Da mesma forma, os livros tidos e respeitados como sagrados, os contos esotéricos, as monografias místicas etc. escondem nas entrelinhas, de maneira velada – e, às vezes, cifrada – ensinamentos que os desatentos não percebem. Por outro lado, muitos têm o mau hábito de, sem qualquer esforço dialético, entender as coisas ao pé da letra. Se os textos, necessariamente, ocultam, a preguiça e o preconceito podem motivar muitos dissabores e até desgraças irremediáveis. A história não se cansa de nos ensinar isso. É sobre esse tema que refletirei neste despretensioso ensaio com três exemplos conhecidos.

 

1º Exemplo

 

Bíblia Sagrada, Evangelho de João, XI - Ressurreição de Lázaro

Disse Jesus: — Lázaro: sai para fora — E, imediatamente, como narra João, saiu o que estivera 'morto', porque, como já havia anunciado Jesus, a enfermidade de Lázaro não era de 'morte', mas para que que se fizesse a primeira 'compreensão' (), degrau iniciático para fosse (seja) alcançada a Sabedoria (). Cumpriu-se a sentença de Sócrates: Só é útil o Conhecimento que nos torna melhores. Lázaro não estava morto quando foi misticamente 'ressuscitado'. Este trecho do Evangelho de João (e não importa se o fato ocorreu da forma como foi relatado, e nem mesmo se ocorreu) alude simbolicamente a um tipo de Iniciação na qual o Iniciado jazia como se morto estivesse – em profunda letargia – por três dias e meio (84 horas), e ressurgia como um homem renovado. Daí o ensinamento místico-esotérico: para Nascer para a Vida, é necessário Morrer para a vida.

Sobre esse tema, há um pensamento de Michel Eyguem de Montaigne (1533-1592) extremamente esclarecedor: É mais negócio interpretar as interpretações do que as próprias coisas, e há mais livros sobre livros do que sobre outros assuntos. Só fazemos entreglosar-nos [entregloser]. É mais ou menos como disse Xenófanes de Cólofon: A opinião reina em tudo.

[Registros fornecidos]:
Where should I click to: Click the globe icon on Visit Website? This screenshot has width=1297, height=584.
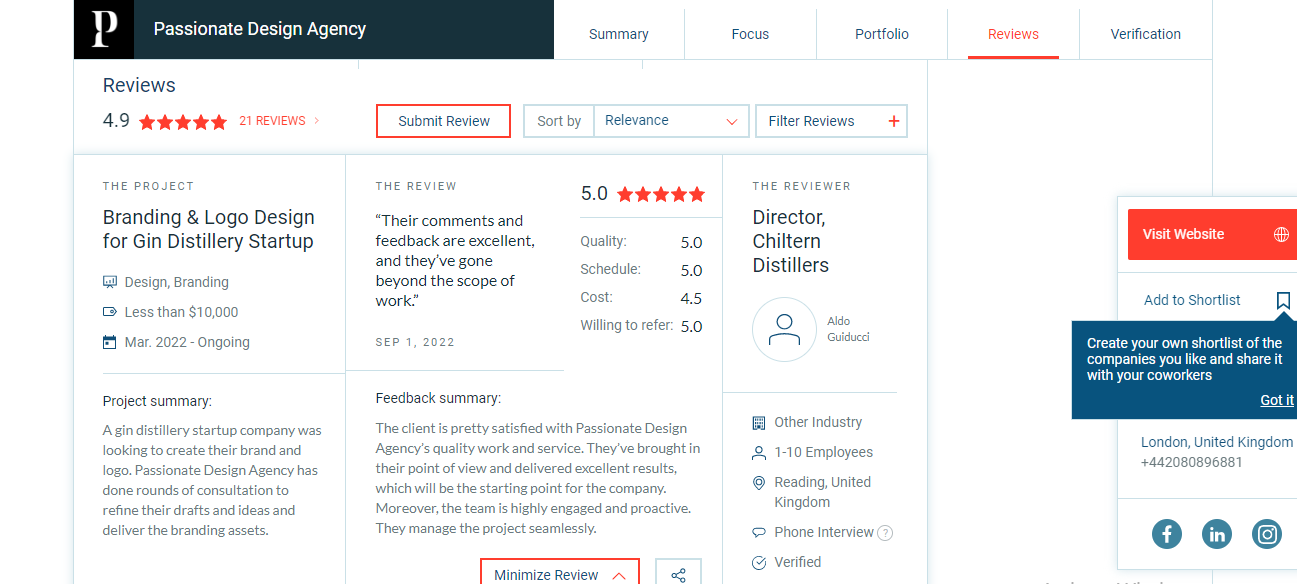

---

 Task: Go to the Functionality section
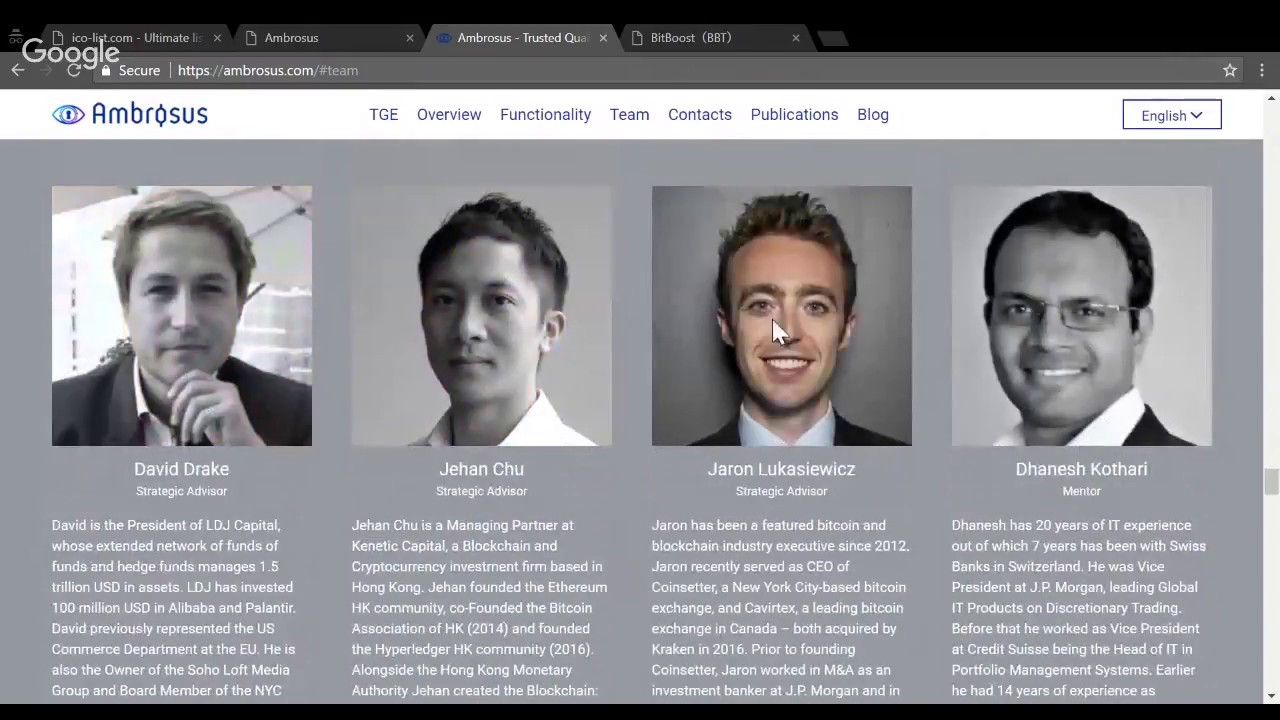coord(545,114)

[Seu objetivo]:
Por favor, extraia do ensaio sobre a interpretação de textos sagrados o trecho que começa em "Da mesma forma, os" e termina em "três exemplos conhecidos.", copiando-o sem qualquer alteração.

[Resposta do exercício]:
Da mesma forma, os livros tidos e respeitados como sagrados, os contos esotéricos, as monografias místicas etc. escondem nas entrelinhas, de maneira velada – e, às vezes, cifrada – ensinamentos que os desatentos não percebem. Por outro lado, muitos têm o mau hábito de, sem qualquer esforço dialético, entender as coisas ao pé da letra. Se os textos, necessariamente, ocultam, a preguiça e o preconceito podem motivar muitos dissabores e até desgraças irremediáveis. A história não se cansa de nos ensinar isso. É sobre esse tema que refletirei neste despretensioso ensaio com três exemplos conhecidos.